What were the Gators, the Big Apple NIT champs, doing in the consolation game? Trying to atone for an abysmal 93-70 loss to Duke. Blue Devil defenders King and Ferry had bottled up Florida's 7'2" center Dwayne Schintzius and terrific guard Vernon Maxwell well enough to account for some of the stunning margin. But it was the failure of the Gators' monster freshman forward, the 6'8", 240-pound Livingston Chatman, that was so disappointing. Florida's high-low sets depend on crisp entry passes to Chatman, but the frantic Duke defense resembled a football blitz and prevented the Gators from finding the powerful rookie who had wowed New York audiences. Unlearned in moving without the ball, Chatman, who had averaged 18.7 points a game, made only four baskets against the Blue Devils and two against the Spartans. In barely a month Chatman has gone from a look-alike J.R. Reid to an I.M.N. Need.

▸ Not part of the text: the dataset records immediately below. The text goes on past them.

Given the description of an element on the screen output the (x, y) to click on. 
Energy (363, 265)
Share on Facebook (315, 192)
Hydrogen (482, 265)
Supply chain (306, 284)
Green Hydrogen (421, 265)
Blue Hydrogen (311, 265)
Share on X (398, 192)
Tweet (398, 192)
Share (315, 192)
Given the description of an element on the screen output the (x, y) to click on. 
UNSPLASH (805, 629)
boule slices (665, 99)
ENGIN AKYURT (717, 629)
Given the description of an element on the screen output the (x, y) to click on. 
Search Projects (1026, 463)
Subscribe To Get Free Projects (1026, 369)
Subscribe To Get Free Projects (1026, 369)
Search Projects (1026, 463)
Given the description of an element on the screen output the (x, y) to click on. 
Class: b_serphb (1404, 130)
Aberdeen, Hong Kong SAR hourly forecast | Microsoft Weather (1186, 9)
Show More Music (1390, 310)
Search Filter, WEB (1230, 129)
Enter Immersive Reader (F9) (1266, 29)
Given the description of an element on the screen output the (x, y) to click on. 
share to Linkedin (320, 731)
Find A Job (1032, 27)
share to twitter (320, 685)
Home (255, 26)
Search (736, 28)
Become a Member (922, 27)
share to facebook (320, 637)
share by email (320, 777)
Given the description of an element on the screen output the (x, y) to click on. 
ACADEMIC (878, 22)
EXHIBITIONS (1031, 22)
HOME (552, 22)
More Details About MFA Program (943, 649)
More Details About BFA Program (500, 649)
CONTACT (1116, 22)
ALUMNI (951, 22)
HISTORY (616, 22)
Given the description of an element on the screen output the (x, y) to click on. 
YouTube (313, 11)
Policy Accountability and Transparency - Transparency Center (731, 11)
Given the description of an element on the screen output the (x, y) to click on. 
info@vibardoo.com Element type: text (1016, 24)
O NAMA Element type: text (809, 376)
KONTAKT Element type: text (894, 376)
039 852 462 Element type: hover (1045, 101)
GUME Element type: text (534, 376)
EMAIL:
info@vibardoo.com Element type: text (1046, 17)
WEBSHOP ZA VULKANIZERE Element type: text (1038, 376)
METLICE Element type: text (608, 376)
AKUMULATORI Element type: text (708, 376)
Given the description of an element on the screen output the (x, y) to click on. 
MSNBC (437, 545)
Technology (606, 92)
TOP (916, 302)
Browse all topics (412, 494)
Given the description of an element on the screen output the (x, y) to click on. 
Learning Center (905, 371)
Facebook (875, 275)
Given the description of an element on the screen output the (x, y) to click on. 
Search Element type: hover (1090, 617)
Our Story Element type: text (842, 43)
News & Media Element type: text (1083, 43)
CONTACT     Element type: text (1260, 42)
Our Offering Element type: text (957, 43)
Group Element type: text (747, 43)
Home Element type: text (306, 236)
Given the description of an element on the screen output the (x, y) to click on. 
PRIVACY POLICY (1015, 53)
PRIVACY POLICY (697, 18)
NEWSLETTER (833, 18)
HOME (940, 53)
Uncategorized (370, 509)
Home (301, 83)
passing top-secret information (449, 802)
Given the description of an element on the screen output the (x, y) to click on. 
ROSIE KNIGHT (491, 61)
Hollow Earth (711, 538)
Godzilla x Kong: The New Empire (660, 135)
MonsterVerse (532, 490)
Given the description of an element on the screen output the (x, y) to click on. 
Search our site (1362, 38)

It didn't help Florida that Schintzius had gained 12 pounds over a three-day Christmas break. "Lots of Gator Go [a diet supplement] and Gator turkey," he said. No wonder Duke cocaptain King summed up the Blue Devils' easy victory this way: "We were hungrier."
Whereas Duke arrived in Tucson on Dec. 28, the day before the tournament began, Sloan checked the Gators into Ventana Canyon on Christmas Day. "They looked hotel-weary," said Krzyzewski. "What's the point in coming out so early? How many cactuses can you look at?"
How many Elliotts did the Blue Devils look at in the championship game? Too many. Duke is a wonderfully balanced, athletic amalgam of fit-in fellows, but the Blue Devils don't have an Elliott, and he was the difference in a raw-nerved, defense-dominated final.
Not that Elliott was a stranger to Duke. He had played with King and Ferry on the U.S. team, coached by Krzyzewski, in the World University Games in Yugoslavia last summer. "I got to know all the Duke guys," Elliott said. "It's kind of like facing our own selves in the mirror. They're so similar to us. Even off-court. You know, they're nice guys."
For years the rap sheet on Arizona has elucidated the obvious: The Wildcats were mostly California kids, which meant they were laid-back, finesse-minded wimp-outs and too darn nice. Even now Elliott is the Cats' lone Arizonan. a local from Cholla High who worked as a cook before he decided to emulate his mother, Odiemae, an Arizona graduate. Until now the Wildcats' gizzards have been nationally suspect. Auburn blasted Arizona out of the NCAA tournament in 1986. Georgetown and Illinois pushed the Cats around unmercifully last season. Even Olson railed at his team's "soft" style.
In the off-season Olson suggested that his players work not only on their bodies but also on their minds—and play practice games without calling fouls. Something must have helped. By the fall, the Arizona frontcourt—skinnies Elliott and Anthony Cook and the lug-legged Tolbert—had toughened up. Against Duke they combined for 17 offensive rebounds, including one humongous—and revelatory—hook jam by Cook over three Dookies. That shot, surmised Elliott, "would automatically rephrase our soft rep."